#### Document segment
KGEO (1230 AM, "ESPN Bakersfield") is a radio station broadcasting a sports format. Licensed to Bakersfield, California, United States. It is the flagship station of American General Media, it serves inland central California.  The station's studios are located at Easton Business Complex in southwest Bakersfield, and its transmitter is located southwest of Highway 58 and Union Avenue in southeast Bakersfield.

The station was assigned the KGEO call letters by the Federal Communications Commission on May 18, 1981.

KWAC (AM) operates from KGEO's transmitter site and uses its tower.

History
The station signed on in 1945 as KERO.   At that time, it broadcast from the El Tejon hotel in Downtown Bakersfield.  In 1953, it spawned Bakersfield's second television station, which still bears the KERO-TV calls.
########
#### Dataset records
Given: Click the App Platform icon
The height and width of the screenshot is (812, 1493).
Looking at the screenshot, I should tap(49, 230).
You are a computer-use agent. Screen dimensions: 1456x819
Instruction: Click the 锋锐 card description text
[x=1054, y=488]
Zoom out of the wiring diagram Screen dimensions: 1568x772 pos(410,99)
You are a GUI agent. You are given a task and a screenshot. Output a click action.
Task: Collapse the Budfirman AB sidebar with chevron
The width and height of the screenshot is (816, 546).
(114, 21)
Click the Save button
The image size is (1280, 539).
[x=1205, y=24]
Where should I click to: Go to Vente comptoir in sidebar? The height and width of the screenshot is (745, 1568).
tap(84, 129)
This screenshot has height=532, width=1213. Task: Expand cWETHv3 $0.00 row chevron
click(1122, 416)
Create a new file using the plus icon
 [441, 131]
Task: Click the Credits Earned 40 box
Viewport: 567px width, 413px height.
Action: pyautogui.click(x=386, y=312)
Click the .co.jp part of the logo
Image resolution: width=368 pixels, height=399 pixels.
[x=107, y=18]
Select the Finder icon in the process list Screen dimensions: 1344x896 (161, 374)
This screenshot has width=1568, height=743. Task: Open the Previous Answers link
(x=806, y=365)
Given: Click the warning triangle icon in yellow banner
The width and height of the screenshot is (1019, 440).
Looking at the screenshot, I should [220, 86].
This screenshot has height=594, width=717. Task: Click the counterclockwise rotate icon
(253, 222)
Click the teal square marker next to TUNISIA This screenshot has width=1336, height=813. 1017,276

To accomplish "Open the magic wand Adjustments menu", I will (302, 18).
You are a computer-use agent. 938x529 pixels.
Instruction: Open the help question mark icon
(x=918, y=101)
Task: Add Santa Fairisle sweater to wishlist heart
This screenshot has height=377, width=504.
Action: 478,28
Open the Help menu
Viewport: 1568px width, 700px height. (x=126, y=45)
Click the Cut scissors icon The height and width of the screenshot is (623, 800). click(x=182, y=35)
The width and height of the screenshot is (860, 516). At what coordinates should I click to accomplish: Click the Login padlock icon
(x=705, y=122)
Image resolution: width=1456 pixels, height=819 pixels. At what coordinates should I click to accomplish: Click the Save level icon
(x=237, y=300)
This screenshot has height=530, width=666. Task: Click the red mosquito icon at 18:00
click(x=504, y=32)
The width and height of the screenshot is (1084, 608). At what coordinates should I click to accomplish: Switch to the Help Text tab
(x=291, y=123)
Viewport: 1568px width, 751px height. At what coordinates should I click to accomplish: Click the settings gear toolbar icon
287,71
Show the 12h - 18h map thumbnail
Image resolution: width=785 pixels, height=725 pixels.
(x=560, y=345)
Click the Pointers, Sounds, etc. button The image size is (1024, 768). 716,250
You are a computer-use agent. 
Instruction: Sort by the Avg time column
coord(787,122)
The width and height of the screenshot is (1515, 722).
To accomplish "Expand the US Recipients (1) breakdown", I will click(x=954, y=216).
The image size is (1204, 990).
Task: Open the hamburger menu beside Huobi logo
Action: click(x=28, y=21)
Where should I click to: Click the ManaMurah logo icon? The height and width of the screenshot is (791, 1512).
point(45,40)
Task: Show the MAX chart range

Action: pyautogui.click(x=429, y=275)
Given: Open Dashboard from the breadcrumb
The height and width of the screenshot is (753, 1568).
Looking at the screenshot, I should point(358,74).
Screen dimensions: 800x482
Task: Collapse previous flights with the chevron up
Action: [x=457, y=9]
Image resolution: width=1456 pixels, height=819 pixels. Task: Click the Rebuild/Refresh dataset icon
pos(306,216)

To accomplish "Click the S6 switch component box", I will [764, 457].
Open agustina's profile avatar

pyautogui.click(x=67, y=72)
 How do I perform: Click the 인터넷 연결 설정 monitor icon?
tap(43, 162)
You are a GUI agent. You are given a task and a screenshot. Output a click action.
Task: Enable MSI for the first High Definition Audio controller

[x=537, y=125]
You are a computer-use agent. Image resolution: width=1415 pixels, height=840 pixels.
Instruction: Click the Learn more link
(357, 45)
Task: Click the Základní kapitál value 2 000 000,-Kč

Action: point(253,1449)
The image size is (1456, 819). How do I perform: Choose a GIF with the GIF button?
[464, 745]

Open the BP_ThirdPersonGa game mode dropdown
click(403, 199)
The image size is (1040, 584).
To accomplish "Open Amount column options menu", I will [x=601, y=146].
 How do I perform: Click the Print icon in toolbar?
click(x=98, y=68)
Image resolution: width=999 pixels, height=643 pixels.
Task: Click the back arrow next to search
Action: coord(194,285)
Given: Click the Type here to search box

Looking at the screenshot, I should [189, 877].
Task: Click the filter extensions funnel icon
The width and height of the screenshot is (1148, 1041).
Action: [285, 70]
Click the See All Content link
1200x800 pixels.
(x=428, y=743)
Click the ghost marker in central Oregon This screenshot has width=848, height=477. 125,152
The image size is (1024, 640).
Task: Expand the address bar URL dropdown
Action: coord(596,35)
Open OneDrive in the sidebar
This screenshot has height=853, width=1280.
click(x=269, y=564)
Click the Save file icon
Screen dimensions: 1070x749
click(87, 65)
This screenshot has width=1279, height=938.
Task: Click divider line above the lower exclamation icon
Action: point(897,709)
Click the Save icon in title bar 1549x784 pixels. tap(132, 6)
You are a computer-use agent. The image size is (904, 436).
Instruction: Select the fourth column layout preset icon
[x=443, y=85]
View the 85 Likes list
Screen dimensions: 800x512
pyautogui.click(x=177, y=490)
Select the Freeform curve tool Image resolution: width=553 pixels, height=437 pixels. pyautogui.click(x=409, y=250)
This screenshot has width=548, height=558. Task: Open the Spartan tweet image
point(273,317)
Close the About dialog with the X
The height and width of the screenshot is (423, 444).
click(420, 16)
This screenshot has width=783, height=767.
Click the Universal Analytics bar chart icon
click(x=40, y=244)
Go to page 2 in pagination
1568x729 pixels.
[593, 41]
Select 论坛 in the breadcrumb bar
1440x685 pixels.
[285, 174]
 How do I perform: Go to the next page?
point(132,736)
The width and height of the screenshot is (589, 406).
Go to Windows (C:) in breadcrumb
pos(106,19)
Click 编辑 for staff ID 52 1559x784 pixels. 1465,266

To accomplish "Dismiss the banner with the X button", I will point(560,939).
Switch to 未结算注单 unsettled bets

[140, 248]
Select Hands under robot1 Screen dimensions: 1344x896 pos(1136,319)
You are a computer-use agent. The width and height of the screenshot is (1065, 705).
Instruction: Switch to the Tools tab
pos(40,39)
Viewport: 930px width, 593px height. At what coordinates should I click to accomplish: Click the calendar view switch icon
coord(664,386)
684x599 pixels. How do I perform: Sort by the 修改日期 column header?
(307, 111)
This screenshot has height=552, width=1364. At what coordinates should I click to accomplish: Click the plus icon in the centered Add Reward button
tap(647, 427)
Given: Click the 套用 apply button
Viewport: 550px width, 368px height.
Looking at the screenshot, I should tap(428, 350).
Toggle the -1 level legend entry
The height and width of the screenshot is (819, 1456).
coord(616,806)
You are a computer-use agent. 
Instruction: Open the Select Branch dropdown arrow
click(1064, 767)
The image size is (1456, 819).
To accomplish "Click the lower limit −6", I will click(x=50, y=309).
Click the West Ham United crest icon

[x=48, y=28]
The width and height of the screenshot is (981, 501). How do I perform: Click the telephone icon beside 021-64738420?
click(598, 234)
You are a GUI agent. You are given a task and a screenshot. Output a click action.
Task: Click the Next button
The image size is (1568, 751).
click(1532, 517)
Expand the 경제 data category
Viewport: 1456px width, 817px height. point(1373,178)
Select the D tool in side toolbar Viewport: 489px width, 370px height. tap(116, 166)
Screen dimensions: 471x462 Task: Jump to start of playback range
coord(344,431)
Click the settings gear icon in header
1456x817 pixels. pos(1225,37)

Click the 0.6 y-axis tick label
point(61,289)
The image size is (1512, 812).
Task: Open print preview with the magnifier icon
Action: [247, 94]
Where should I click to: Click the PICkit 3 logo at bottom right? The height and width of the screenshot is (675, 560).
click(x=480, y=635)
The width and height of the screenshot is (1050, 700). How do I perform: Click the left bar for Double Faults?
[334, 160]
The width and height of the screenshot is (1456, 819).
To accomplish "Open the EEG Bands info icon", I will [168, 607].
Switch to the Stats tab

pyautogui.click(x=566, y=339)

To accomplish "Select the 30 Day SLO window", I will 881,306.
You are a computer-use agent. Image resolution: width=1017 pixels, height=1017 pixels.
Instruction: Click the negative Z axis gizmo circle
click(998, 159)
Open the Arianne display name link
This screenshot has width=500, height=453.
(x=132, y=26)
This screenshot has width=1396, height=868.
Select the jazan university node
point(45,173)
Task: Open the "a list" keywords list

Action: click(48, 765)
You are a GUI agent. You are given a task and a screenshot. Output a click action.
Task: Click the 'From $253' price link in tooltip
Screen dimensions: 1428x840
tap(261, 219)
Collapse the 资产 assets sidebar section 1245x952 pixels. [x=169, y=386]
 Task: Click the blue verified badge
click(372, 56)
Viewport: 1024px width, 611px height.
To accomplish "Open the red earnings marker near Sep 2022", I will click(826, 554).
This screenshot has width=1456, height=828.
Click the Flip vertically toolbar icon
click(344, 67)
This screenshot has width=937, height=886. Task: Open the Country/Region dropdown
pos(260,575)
########
Required actions =
A - According to the KGEO radio station article, which station operates from KGEO's transmitter site and uses its tower?
B - Extend the KGEO radio station article beyond its final sentence.

Answers to each task =
A - KWAC (AM)

B -
Original local owner Kern County Broadcasters sold off the radio station in 1955, and the call letters were changed to KGEE.  It supported a  mix of talk and popular music.  Its moniker was "KGEE, the talk of the town". In 1981, it changed the call letters to KGEO, and became one of Bakersfield's first stations to program an "oldies" format, consisting of music from 1954 to current. The station was known as "KGEOldies". During the 1980s, it advertised itself as playing 4 decades of hits. It switched to an all talk format in the late 1990s.  At that point KGEO experimented with "hot talk" carrying such syndicated programs as the "Phil Hendrie Show" and "the Tom Leykis Show".  Until 2006, KGEO was an all-sports station and carried an extensive lineup from ESPN Radio.  KGEO is no longer the flagship station for the Bakersfield Blaze of the California League of Minor League Baseball and the Bakersfield Condors in the ECHL.  Imus in the Morning was heard on KGEO until its cancellation in April 2007, as was its replacement shows throughout the summer of 2007.  KGEO also dropped "The Don and Mike" show just one week before radio legend Don Geronimo had planned to retire anyway.  On Monday, March 31, 2008, KGEO affiliated with ESPN Radio and was rebranded as ESPN Radio 1230.  On April 5, 2011, KGEO changed formats and became a news/talk station known as "$mart Talk 1230."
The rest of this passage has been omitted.